→ **Exercise**: Copy the material below verbatim, starting at the line that contains "The width and" and ending at the line that contains "Find the location", and omit the pictures from your copy.

→ **Records for processing**:
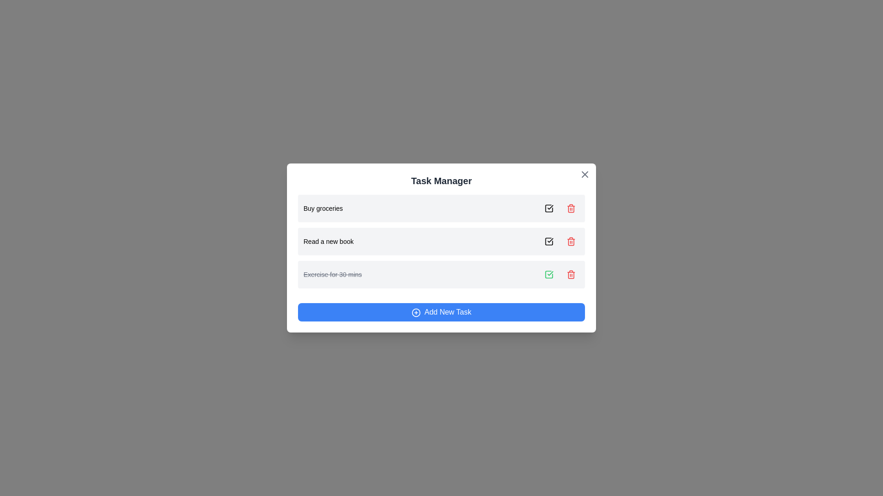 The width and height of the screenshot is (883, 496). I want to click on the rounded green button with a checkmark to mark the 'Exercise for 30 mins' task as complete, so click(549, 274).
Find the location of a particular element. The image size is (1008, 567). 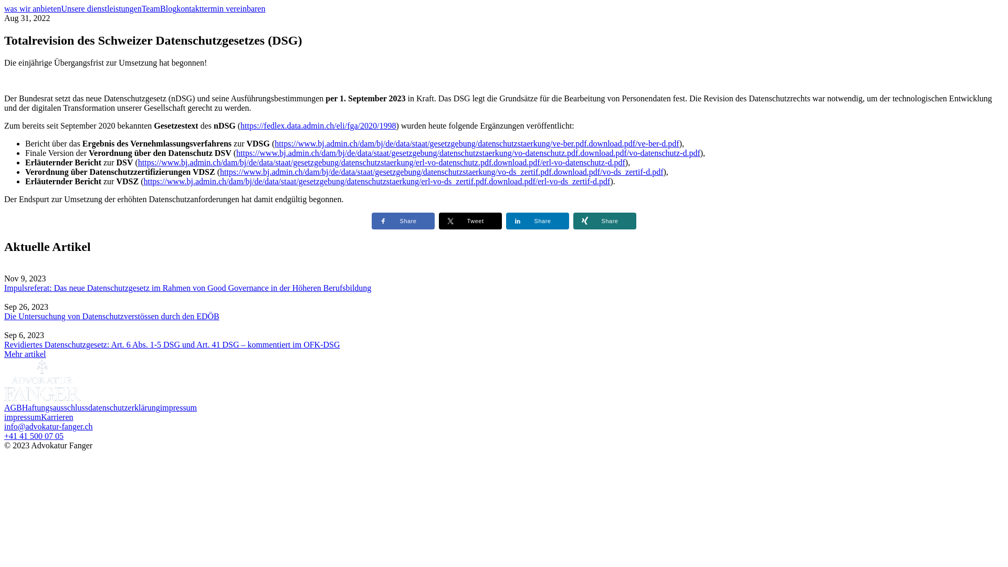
---
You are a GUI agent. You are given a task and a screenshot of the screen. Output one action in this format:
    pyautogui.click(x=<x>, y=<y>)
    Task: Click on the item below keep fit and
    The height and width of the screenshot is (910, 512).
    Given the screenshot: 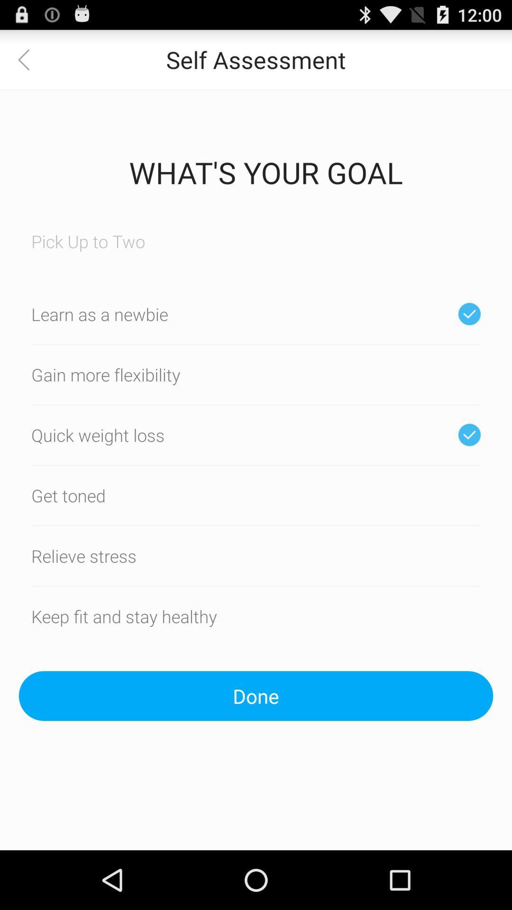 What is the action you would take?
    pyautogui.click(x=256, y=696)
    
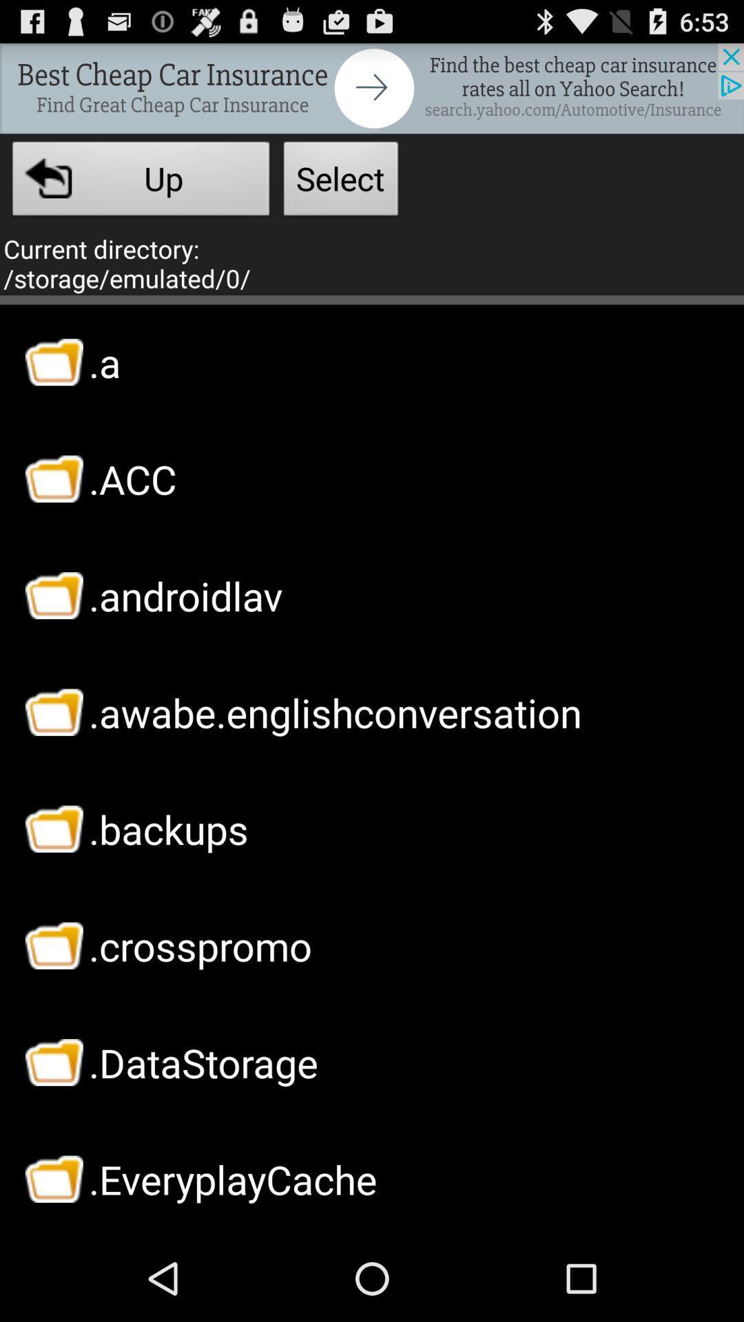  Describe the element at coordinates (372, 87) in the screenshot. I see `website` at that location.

→ **Full solution**:
 The width and height of the screenshot is (883, 496). I want to click on the rounded green button with a checkmark to mark the 'Exercise for 30 mins' task as complete, so click(549, 274).
Find the location of a particular element. The image size is (1008, 567). 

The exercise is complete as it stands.